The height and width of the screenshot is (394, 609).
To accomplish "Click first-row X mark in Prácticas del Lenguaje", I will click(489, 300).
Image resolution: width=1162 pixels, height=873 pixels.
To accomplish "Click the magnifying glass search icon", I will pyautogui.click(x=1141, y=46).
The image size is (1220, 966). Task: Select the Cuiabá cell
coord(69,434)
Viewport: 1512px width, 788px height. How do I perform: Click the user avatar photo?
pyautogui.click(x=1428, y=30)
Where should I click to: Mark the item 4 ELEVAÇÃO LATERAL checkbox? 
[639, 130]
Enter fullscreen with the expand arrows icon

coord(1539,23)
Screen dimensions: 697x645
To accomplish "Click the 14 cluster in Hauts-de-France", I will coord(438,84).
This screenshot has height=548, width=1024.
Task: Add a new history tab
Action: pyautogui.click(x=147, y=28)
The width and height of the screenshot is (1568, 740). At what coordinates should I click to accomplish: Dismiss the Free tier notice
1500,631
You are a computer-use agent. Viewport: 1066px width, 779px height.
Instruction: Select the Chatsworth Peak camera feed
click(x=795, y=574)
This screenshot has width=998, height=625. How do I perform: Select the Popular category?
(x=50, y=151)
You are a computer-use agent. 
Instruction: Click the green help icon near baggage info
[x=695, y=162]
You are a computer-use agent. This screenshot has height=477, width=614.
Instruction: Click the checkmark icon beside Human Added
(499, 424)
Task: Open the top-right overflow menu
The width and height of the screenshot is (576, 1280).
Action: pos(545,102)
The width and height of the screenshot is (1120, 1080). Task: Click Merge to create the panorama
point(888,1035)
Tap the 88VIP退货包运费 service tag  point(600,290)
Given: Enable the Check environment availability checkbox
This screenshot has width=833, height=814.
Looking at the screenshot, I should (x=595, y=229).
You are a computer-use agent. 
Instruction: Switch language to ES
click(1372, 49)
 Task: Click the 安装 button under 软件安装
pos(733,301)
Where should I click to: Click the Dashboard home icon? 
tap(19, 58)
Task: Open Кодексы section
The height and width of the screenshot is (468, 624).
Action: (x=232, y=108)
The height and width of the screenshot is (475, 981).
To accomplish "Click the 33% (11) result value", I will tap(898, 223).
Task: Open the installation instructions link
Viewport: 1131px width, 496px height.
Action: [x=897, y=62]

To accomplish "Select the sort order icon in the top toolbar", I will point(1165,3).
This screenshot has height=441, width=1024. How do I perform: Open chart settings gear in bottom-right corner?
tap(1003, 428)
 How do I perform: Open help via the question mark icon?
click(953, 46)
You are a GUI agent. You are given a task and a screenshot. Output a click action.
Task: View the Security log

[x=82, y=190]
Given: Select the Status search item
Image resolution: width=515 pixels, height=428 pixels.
● ● ● ●
__ABOUT THIS TASK__. From where "How do I perform: Open help" appears to the last line of the listing above, please write out every line exactly; leave out the rest.

__WRITTEN ANSWER__.
 How do I perform: Open help via the question mark icon?
click(953, 46)
You are a GUI agent. You are given a task and a screenshot. Output a click action.
Task: View the Security log

[x=82, y=190]
Given: Select the Status search item
Image resolution: width=515 pixels, height=428 pixels.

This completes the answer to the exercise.